What started a month ago as a campaign against a political amnesty bill has morphed into a wider anti-government movement. Protest leaders now say their ultimate goal is to uproot the Shinawatra network from Thai politics, with no explanation of what that means.
“Tomorrow there will be a nationwide movement,” Akanat Promphan, a protest spokesman, told reporters inside the emptied ministry. He said the aim is to paralyze government operations by seizing offices and state agencies so they cannot be “used as a mechanism for the Thaksin regime.”
Separately on Tuesday, the opposition Democrat Party launched a parliamentary no-confidence debate against Yingluck. They accused her administration of corruption and called her an incompetent puppet whose brother pulled the strings. The vote has no chance of unseating Yingluck as her ruling Pheu Thai party controls the House of Representatives.
Yingluck called for calm and offered to negotiate with protest leaders.
“If we can talk, I believe the country will return to normal,” she said.
Yingluck has vowed not to use violence to stop the protests but expanded special security laws late Monday to cover the entire capital. The Internal Security Act was already in place for three districts of Bangkok since August, when there were early signs of political unrest. It authorizes officials to impose curfews, seal off roads, restrict access to buildings and ban the use of electronic devices in designated areas.
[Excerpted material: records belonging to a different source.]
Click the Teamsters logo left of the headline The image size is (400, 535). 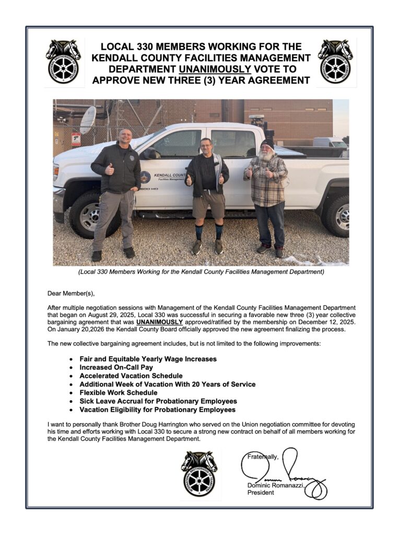point(63,62)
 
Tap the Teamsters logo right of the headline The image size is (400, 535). point(335,62)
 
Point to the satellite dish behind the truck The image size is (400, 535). point(88,120)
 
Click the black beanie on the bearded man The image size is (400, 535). point(267,143)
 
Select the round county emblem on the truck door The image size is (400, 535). point(145,177)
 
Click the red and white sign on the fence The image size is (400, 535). point(76,139)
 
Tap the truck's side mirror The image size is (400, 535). point(149,153)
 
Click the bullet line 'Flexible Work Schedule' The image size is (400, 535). point(119,392)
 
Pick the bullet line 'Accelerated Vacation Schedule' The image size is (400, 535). point(131,376)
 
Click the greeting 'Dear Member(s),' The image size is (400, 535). point(72,294)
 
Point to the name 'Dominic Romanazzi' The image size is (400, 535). point(275,485)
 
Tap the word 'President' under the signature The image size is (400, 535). point(261,493)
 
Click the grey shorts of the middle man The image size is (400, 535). point(208,204)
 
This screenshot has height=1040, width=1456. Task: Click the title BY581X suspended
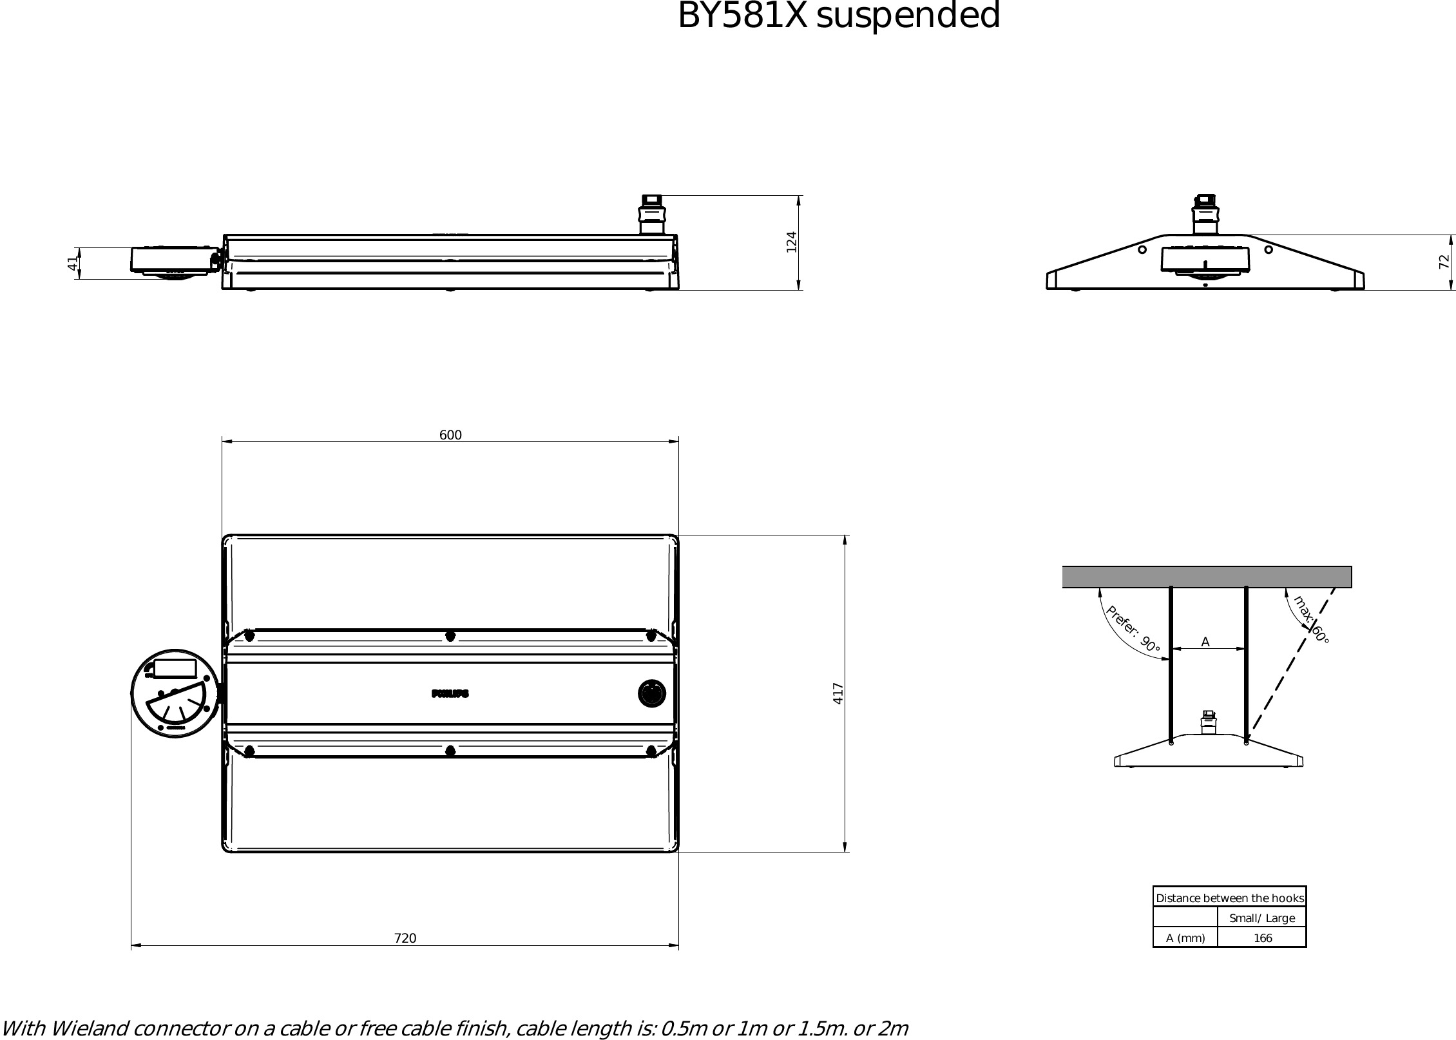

In the nearby tourist area of Khaosan Road, Love said life seems to be going on as normal. “All these gobs and throngs of tourists from all over the world are completely unaware of the trouble that is brewing a few blocks away,” she said. “All of the hotel staffs have been trying to steer us away from the protests, and iterate and reiterate that ‘there will be no problems and no violence and all tourists are safe.’ Many have even told us that they can ‘guarantee us 100 percent’ that no violence will occur.”
The protesters’ takeover of government offices has drawn criticism from the United States and the European Union, which issued a statement on Tuesday calling upon “all concerned to avoid escalation and to resolve differences through peaceful means.” (end)
Associated Press writers Jocelyn Gecker and Grant Peck contributed to this report.
Northwest Asian Weekly writer Sue Misao also contributed to this report.